» Aim of the task
Look at the entries below and reproduce them exactly.

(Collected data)

|---|

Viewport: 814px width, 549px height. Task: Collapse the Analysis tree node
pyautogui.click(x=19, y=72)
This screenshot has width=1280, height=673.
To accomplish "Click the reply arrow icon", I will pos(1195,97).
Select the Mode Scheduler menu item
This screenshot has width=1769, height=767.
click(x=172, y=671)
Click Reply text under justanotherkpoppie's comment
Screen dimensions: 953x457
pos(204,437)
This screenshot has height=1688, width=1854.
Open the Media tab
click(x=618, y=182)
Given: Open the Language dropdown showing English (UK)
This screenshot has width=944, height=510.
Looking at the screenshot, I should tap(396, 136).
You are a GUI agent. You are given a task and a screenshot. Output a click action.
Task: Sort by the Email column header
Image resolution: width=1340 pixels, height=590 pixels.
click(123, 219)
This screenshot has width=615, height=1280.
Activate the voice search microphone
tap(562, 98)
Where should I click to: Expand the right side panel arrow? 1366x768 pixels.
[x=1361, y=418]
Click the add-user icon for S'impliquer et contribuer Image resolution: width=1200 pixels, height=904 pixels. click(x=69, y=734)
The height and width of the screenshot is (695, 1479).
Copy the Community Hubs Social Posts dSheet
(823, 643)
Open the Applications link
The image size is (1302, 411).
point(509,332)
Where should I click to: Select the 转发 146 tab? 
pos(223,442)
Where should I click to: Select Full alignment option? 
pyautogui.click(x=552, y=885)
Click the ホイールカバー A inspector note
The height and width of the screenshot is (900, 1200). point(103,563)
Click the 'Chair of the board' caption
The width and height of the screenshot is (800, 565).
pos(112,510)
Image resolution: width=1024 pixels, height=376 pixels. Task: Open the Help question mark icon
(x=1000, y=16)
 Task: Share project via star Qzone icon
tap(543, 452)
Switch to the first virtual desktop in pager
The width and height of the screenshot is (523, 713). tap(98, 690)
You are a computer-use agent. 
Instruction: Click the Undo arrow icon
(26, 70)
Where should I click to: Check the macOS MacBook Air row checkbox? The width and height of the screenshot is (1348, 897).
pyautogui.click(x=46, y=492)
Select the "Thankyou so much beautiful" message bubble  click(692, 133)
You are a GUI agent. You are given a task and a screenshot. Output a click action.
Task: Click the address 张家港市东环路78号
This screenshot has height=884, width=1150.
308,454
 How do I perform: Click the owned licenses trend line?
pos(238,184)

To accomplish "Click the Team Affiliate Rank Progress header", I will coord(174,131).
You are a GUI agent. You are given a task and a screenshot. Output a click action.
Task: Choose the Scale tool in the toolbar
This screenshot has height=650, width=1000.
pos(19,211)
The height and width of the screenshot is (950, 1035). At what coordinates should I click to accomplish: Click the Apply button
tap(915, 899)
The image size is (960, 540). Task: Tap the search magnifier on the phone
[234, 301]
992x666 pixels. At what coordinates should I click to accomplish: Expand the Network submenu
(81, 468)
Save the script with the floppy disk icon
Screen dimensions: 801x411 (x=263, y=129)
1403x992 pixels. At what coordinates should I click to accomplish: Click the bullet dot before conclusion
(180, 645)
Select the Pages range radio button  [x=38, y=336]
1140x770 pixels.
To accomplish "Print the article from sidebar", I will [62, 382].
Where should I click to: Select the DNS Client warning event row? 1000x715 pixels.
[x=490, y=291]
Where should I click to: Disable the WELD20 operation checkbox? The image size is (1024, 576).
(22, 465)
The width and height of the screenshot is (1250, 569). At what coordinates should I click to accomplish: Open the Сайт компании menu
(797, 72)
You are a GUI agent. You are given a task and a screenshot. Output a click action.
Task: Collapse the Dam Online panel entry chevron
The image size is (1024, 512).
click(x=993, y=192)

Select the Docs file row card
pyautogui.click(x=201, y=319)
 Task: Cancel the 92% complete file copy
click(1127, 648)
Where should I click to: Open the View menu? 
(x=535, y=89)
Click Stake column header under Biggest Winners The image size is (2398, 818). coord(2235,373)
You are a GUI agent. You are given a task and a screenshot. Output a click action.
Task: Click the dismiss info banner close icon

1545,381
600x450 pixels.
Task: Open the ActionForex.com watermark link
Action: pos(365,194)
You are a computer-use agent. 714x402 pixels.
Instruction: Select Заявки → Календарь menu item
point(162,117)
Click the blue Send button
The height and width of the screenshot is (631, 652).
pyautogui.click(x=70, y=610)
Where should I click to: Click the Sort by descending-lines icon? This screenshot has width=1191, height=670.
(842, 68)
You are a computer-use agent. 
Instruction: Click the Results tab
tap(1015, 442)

|---|

» Task answer
Viewport: 814px width, 549px height. Task: Collapse the Analysis tree node
pyautogui.click(x=19, y=72)
This screenshot has width=1280, height=673.
To accomplish "Click the reply arrow icon", I will pos(1195,97).
Select the Mode Scheduler menu item
This screenshot has width=1769, height=767.
click(x=172, y=671)
Click Reply text under justanotherkpoppie's comment
Screen dimensions: 953x457
pos(204,437)
This screenshot has height=1688, width=1854.
Open the Media tab
click(x=618, y=182)
Given: Open the Language dropdown showing English (UK)
This screenshot has width=944, height=510.
Looking at the screenshot, I should tap(396, 136).
You are a GUI agent. You are given a task and a screenshot. Output a click action.
Task: Sort by the Email column header
Image resolution: width=1340 pixels, height=590 pixels.
click(123, 219)
This screenshot has width=615, height=1280.
Activate the voice search microphone
tap(562, 98)
Where should I click to: Expand the right side panel arrow? 1366x768 pixels.
[x=1361, y=418]
Click the add-user icon for S'impliquer et contribuer Image resolution: width=1200 pixels, height=904 pixels. click(x=69, y=734)
The height and width of the screenshot is (695, 1479).
Copy the Community Hubs Social Posts dSheet
(823, 643)
Open the Applications link
The image size is (1302, 411).
point(509,332)
Where should I click to: Select the 转发 146 tab? 
pos(223,442)
Where should I click to: Select Full alignment option? 
pyautogui.click(x=552, y=885)
Click the ホイールカバー A inspector note
The height and width of the screenshot is (900, 1200). point(103,563)
Click the 'Chair of the board' caption
The width and height of the screenshot is (800, 565).
pos(112,510)
Image resolution: width=1024 pixels, height=376 pixels. Task: Open the Help question mark icon
(x=1000, y=16)
 Task: Share project via star Qzone icon
tap(543, 452)
Switch to the first virtual desktop in pager
The width and height of the screenshot is (523, 713). tap(98, 690)
You are a computer-use agent. 
Instruction: Click the Undo arrow icon
(26, 70)
Where should I click to: Check the macOS MacBook Air row checkbox? The width and height of the screenshot is (1348, 897).
pyautogui.click(x=46, y=492)
Select the "Thankyou so much beautiful" message bubble  click(692, 133)
You are a GUI agent. You are given a task and a screenshot. Output a click action.
Task: Click the address 张家港市东环路78号
This screenshot has height=884, width=1150.
308,454
 How do I perform: Click the owned licenses trend line?
pos(238,184)

To accomplish "Click the Team Affiliate Rank Progress header", I will coord(174,131).
You are a GUI agent. You are given a task and a screenshot. Output a click action.
Task: Choose the Scale tool in the toolbar
This screenshot has height=650, width=1000.
pos(19,211)
The height and width of the screenshot is (950, 1035). At what coordinates should I click to accomplish: Click the Apply button
tap(915, 899)
The image size is (960, 540). Task: Tap the search magnifier on the phone
[234, 301]
992x666 pixels. At what coordinates should I click to accomplish: Expand the Network submenu
(81, 468)
Save the script with the floppy disk icon
Screen dimensions: 801x411 (x=263, y=129)
1403x992 pixels. At what coordinates should I click to accomplish: Click the bullet dot before conclusion
(180, 645)
Select the Pages range radio button  [x=38, y=336]
1140x770 pixels.
To accomplish "Print the article from sidebar", I will [62, 382].
Where should I click to: Select the DNS Client warning event row? 1000x715 pixels.
[x=490, y=291]
Where should I click to: Disable the WELD20 operation checkbox? The image size is (1024, 576).
(22, 465)
The width and height of the screenshot is (1250, 569). At what coordinates should I click to accomplish: Open the Сайт компании menu
(797, 72)
You are a GUI agent. You are given a task and a screenshot. Output a click action.
Task: Collapse the Dam Online panel entry chevron
The image size is (1024, 512).
click(x=993, y=192)

Select the Docs file row card
pyautogui.click(x=201, y=319)
 Task: Cancel the 92% complete file copy
click(1127, 648)
Where should I click to: Open the View menu? 
(x=535, y=89)
Click Stake column header under Biggest Winners The image size is (2398, 818). coord(2235,373)
You are a GUI agent. You are given a task and a screenshot. Output a click action.
Task: Click the dismiss info banner close icon

1545,381
600x450 pixels.
Task: Open the ActionForex.com watermark link
Action: pos(365,194)
You are a computer-use agent. 714x402 pixels.
Instruction: Select Заявки → Календарь menu item
point(162,117)
Click the blue Send button
The height and width of the screenshot is (631, 652).
pyautogui.click(x=70, y=610)
Where should I click to: Click the Sort by descending-lines icon? This screenshot has width=1191, height=670.
(842, 68)
You are a computer-use agent. 
Instruction: Click the Results tab
tap(1015, 442)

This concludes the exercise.